Sungchan menatap shotaro dengan matanya yang berkaca-kaca. Shotaro nyaris tertawa lagi tapi sepertinya waktunya lagi tidak tepat karena sungchan harus sadar akan sesuatu.

“buket bunga yang setiap hari lo liat di tempat sampah, itu dari jisung buat chenle. Banyak kata rindu disana tapi chenle buang itu kayak ga peduli padahal dikamarnya nangis” shotaro tertawa makin kencang saat melihat hidung sungchan yang memerah karena menahan tangis.

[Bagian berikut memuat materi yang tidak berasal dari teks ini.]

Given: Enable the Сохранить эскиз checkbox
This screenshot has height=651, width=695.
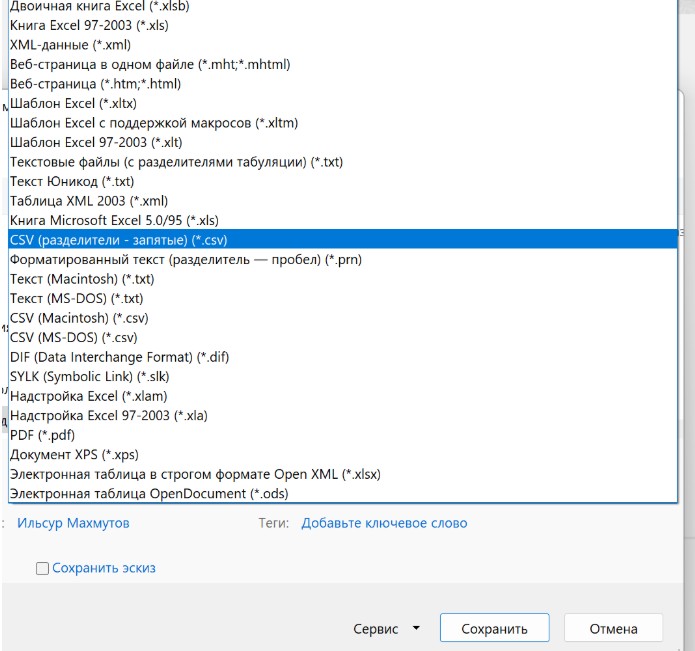Looking at the screenshot, I should pyautogui.click(x=42, y=569).
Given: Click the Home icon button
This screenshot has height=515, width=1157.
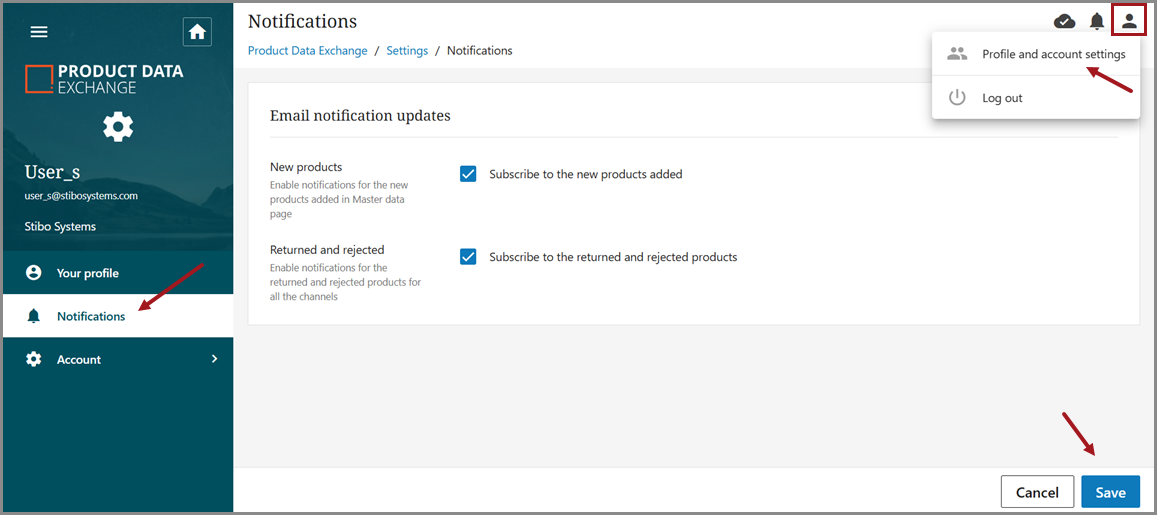Looking at the screenshot, I should pos(197,32).
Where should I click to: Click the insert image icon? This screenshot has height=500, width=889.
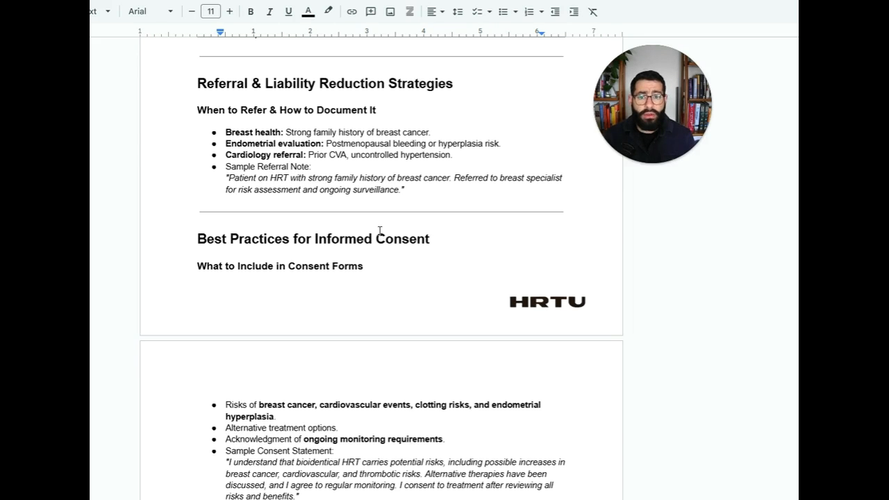390,12
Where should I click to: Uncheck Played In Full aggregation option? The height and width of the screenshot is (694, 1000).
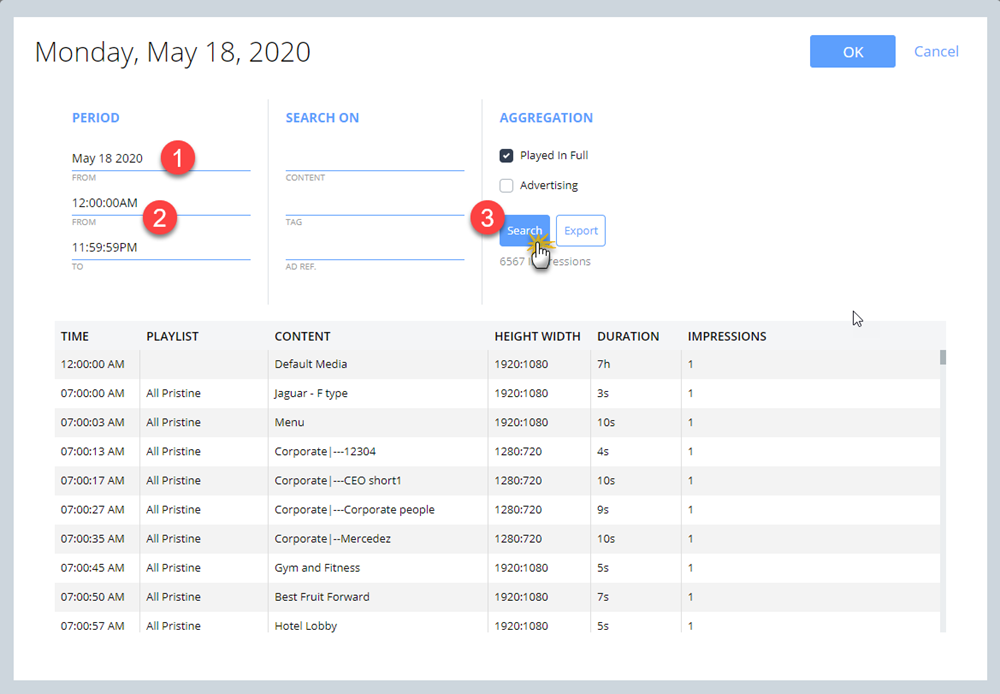click(508, 155)
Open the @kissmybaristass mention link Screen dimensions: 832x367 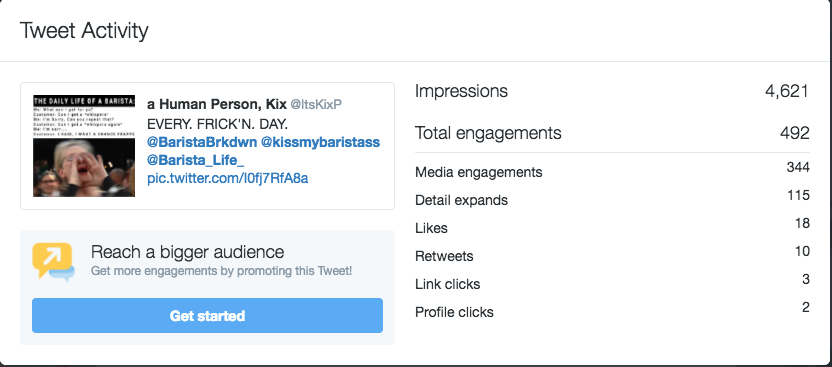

“kenapa lo ketawa terus anjing?!”

Shotaro berhenti tertawa, ia sampai menangis karena tertawa terus menerus. Membalas pelukan sungchan pada tubuhnya sambil mengusap pelan rambut belakang alpha itu, “lo harusnya sadar kalau lo udah gak bisa ngambil omega yang udah punya alpha. Apalagi mereka udah saling cinta”

”... Dipikir lagi”

Dengan langkah cepat, sungchan masuk ke dalam rumahnya. Mengabaikan shotaro yang sedari tadi memanggilnya cukup keras. Wajahnya memerah, urat di lehernya mulai nampak, sungchan sedang menahan emosi saat ini dan shotaro tau akan terjadi hal yang buruk pada omega itu, ia memilih untuk menyusul sungchan, meninggalkan pekerjaannya di taman depan sementara agar tidak terjadi hal yang tidak diinginkan.

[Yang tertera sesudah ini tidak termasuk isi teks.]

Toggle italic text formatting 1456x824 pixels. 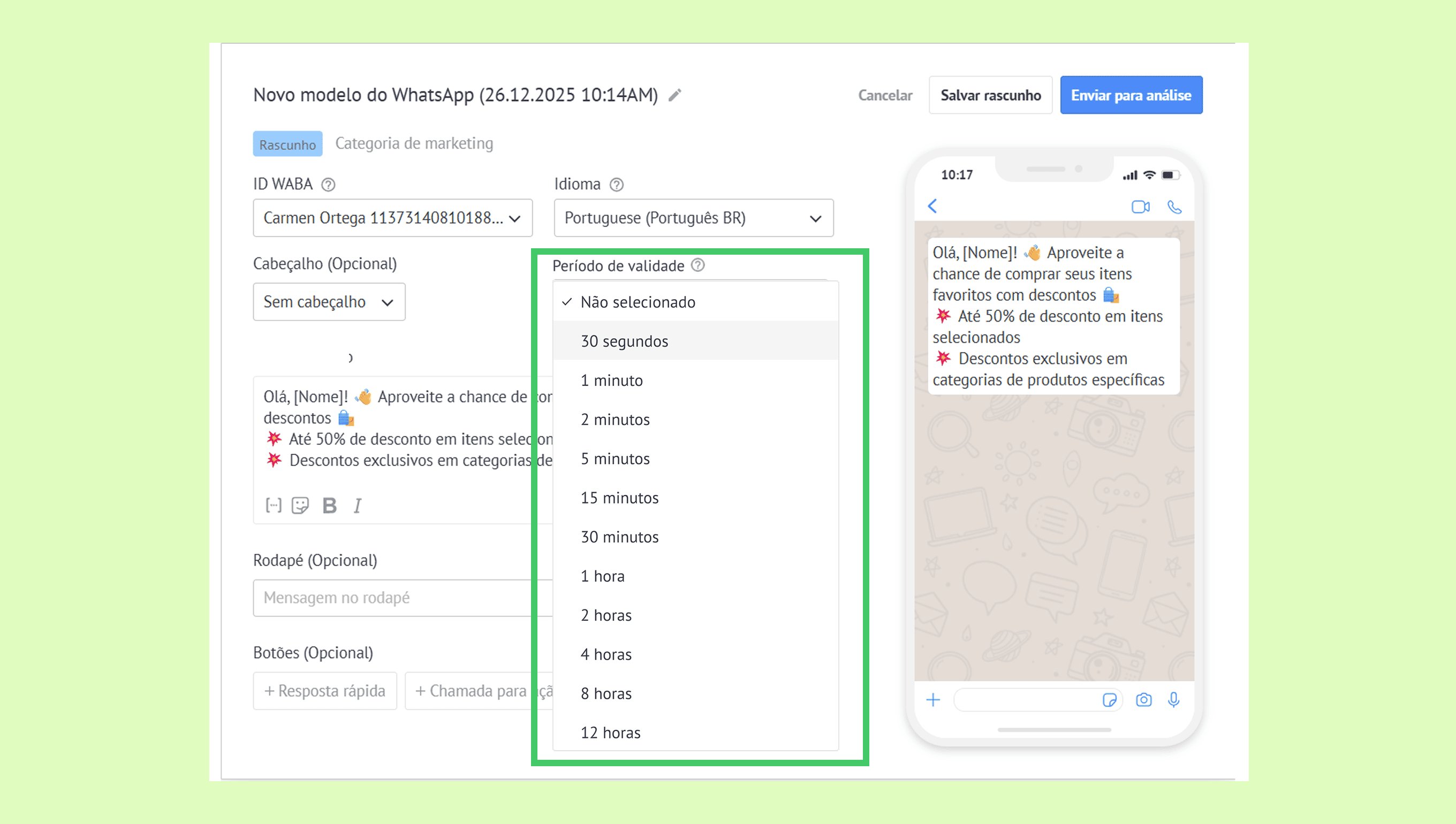tap(357, 506)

Saat pintu besar itu terbuka, menampilkan chenle yang sedang duduk santai di ruang tamu. Omega itu menatap sungchan takut apalagi melihat aura hitam yang terasa disekililing alpha itu, feromonnya mencekik sisi omeganya, ia benci saat seorang alpha membuatnya tak berdaya seperti sekarang. Sungchan menarik lengan chenle kasar, tidak ada sepatah katapun terucap, ia hanya membawa omega itu cepat ke arah kamarnya padahal chenle sudah berusaha memberontak.

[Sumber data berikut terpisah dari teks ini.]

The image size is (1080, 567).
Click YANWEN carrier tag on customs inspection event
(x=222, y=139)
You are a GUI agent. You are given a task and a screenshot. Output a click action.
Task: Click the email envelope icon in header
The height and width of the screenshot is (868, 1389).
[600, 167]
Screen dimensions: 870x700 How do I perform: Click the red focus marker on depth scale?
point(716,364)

“lepasin gue!” ucap chenle yang berusaha melepaskan diri dari genggaman sungchan pada lengannya. Rasanya menyakitkan seperti ingin diremukkan.

BRAKK!

pintu kamar dibuka kasar oleh sungchan, chenle dilempar masuk ke dalam. Omega itu jatuh ke lantai namun sungchan tak mengindahkan, alpha itu hanya tersenyum sinis dengan mata alphanya yang kentara menunjukkan bahwa sisi dominan, egois dan amarahnya muncul apalagi saat melihat chenle meringis kesakitan memegang perutnya.

“sakit ya? sakit? Lo harus ngerasain sakit melebihi sakit hati gue” sungchan tertawa keras melihat chenle menahan sakitnya disana. Memegang bajunya erat menahan sakit yang luar biasa dari perutnya karena saat terjatuh malah bagian perut yang terkena lantai.

Omega itu memegang perutnya erat, semakin erat dan beralih menjadi cengkraman erat pada kaosnya. Chenle tidak bohong kalau saat ini ia sedang kesakitan, tapi tawa sungchan malah semakin keras tanpa niat membantunya sampai langkah kaki seseorang terlihat cepat menuju kamarnya dan tamparan keras terdengar disana.

Tamparan seorang pria paruh baya itu sangat keras di belakangnya, pendengarannya menangkap suara ayah sungchan yang berteriak lantang.

“kembalikan bahagia anak saya kalau kamu ga becus jaga dia!” ucap ayah sungchan yang bertanda tanya besar di kepalanya.

Anak siapa yang dimaksud?

Setelahnya chenle tidak mendengar apapun karena kesadarannya mendadak direnggut, bayangan yang terakhir dilihat adalah shotaro yang berwajah panik berusaha mengangkatnya dan sekilas sosok jisung terlintas di pikirannya lalu setelahnya hitam yang dilihatnya.

Jiel, bertahan ya...


Jisung baru sampai di rumahnya, kini suasana tampak sepi dan gelap. Mungkin karena abangnya dan renjun sudah pergi dari beberapa minggu yang lalu. Hari ini kerjaannya semakin banyak bahkan makan siang sampai ia lupakan, kalau ada chenle pasti sudah diamuk abis-abisan.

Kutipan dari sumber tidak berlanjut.